**Task details**
Give back the lines of the records exactly, starting at the first and ending at the one with "Task: Click the Update button".

--- Supplied records Enclosed Below ---

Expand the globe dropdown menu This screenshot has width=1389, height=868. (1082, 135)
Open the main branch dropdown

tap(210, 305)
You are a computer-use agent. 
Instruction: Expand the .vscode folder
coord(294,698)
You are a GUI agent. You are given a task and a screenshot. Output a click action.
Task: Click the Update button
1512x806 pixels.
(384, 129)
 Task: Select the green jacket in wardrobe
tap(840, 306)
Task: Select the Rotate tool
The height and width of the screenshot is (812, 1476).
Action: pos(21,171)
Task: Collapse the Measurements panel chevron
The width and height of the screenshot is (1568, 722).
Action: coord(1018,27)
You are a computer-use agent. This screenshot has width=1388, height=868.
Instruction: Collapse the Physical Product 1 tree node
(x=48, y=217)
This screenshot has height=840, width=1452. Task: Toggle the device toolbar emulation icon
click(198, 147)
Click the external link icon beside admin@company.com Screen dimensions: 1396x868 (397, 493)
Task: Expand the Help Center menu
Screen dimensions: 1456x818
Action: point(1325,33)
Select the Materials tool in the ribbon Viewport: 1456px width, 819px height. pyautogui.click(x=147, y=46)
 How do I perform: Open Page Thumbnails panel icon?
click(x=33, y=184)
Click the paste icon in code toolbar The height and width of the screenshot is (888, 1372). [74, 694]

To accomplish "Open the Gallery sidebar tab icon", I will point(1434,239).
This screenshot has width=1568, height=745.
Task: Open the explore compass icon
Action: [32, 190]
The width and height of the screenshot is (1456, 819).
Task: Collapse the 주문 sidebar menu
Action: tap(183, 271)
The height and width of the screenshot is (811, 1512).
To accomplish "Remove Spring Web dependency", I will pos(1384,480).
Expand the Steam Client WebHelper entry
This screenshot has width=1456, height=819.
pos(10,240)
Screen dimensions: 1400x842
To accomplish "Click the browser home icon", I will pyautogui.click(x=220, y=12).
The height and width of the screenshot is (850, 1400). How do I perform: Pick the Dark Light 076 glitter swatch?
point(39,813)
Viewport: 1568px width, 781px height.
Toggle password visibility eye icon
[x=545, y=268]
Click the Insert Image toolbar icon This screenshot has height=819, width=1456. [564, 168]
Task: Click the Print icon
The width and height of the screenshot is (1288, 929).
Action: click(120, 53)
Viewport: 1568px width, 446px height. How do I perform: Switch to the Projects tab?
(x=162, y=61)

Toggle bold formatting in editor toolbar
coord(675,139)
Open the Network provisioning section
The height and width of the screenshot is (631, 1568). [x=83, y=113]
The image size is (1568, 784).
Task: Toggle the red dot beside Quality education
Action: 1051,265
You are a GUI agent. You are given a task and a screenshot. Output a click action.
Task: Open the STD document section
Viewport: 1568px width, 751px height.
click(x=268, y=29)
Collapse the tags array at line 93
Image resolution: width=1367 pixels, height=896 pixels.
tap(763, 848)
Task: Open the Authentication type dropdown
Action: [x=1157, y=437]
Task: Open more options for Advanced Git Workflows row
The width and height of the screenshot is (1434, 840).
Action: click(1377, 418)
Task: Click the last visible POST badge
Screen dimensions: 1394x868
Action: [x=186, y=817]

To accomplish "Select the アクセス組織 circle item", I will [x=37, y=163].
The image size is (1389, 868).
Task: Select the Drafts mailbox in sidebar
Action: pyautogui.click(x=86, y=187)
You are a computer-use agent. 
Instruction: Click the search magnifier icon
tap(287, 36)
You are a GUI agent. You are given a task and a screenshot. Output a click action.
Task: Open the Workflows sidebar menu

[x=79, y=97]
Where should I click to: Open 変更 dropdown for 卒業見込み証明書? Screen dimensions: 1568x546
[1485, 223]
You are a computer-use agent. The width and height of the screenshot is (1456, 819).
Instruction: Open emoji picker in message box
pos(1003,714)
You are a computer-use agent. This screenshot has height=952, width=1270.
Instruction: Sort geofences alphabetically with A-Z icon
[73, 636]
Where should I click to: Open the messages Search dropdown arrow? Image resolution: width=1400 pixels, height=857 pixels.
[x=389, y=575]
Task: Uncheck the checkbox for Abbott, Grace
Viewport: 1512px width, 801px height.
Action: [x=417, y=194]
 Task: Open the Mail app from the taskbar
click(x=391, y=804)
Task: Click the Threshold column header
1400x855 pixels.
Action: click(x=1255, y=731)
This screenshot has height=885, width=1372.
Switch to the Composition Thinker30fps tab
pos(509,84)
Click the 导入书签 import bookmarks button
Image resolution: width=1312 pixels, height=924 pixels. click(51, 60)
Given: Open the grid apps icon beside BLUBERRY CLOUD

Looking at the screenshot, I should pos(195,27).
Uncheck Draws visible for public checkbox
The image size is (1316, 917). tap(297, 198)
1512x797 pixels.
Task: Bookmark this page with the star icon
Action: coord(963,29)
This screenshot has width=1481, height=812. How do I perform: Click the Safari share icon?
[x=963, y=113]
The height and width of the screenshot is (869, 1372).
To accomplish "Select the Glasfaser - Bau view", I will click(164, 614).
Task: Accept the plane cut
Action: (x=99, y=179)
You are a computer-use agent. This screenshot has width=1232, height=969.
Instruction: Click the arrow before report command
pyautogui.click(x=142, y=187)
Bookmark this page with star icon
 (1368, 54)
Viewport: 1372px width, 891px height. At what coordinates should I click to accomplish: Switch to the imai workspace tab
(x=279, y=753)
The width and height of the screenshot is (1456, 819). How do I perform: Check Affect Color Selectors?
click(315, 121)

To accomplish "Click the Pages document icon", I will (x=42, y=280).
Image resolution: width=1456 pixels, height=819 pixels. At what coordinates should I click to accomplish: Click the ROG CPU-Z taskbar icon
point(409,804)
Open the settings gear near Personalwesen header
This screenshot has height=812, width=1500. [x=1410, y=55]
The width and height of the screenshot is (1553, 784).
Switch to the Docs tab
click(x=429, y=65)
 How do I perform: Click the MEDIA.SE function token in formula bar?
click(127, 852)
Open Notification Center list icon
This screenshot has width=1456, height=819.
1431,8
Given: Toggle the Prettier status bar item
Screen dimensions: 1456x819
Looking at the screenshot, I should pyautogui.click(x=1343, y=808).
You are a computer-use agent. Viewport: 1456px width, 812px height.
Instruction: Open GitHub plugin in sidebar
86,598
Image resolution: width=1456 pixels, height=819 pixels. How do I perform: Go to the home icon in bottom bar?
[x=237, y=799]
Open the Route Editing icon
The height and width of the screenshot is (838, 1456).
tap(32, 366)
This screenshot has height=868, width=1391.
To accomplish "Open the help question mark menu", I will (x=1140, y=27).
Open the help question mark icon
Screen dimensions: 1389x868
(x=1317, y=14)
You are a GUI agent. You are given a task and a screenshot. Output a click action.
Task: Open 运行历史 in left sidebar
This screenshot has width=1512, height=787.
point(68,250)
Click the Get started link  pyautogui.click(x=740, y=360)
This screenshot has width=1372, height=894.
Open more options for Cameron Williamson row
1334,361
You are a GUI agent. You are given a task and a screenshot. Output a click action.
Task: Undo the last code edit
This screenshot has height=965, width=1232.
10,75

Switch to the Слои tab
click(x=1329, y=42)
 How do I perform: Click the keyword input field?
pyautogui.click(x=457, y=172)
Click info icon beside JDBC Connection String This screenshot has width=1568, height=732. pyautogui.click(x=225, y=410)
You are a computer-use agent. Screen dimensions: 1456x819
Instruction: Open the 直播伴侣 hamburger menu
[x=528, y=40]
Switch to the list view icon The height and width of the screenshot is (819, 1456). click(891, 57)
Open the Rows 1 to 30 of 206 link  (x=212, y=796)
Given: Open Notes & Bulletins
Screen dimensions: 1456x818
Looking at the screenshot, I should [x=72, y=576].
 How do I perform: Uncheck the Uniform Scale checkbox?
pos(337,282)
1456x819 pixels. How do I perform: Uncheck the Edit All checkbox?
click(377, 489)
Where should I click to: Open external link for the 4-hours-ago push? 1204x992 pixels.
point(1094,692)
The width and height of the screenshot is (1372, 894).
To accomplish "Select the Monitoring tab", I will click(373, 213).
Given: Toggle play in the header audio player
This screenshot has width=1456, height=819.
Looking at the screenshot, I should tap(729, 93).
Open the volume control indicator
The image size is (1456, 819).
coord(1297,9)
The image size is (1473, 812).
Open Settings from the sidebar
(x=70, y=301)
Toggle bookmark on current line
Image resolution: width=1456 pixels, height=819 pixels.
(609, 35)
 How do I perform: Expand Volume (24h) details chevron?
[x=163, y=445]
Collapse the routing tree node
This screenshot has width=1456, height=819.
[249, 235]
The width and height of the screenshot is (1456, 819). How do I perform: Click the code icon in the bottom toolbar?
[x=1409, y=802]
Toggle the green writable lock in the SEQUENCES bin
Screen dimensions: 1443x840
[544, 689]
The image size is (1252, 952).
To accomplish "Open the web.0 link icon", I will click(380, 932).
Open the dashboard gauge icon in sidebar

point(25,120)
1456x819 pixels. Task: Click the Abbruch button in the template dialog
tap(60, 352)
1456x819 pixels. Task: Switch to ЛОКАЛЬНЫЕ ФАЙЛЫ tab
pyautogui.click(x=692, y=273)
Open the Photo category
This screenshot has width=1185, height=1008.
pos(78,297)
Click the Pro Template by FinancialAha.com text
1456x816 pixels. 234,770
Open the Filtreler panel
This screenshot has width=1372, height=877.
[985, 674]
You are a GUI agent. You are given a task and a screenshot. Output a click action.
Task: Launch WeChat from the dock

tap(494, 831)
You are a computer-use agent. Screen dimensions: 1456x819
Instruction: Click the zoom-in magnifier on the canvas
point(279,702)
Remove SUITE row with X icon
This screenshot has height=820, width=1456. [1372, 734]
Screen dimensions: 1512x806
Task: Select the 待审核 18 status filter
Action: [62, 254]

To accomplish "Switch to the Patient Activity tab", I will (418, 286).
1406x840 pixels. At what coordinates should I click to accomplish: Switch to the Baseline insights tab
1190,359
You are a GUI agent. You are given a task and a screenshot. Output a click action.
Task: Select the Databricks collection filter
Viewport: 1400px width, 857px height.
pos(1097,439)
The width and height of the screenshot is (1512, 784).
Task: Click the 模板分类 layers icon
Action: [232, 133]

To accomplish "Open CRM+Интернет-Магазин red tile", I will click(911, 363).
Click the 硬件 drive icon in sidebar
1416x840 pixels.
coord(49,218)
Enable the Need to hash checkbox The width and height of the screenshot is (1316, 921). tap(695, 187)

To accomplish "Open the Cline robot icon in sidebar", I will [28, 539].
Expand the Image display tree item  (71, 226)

--- End of Enclosed Supplied records ---

**Exercise response**
Expand the globe dropdown menu This screenshot has width=1389, height=868. (1082, 135)
Open the main branch dropdown

tap(210, 305)
You are a computer-use agent. 
Instruction: Expand the .vscode folder
coord(294,698)
You are a GUI agent. You are given a task and a screenshot. Output a click action.
Task: Click the Update button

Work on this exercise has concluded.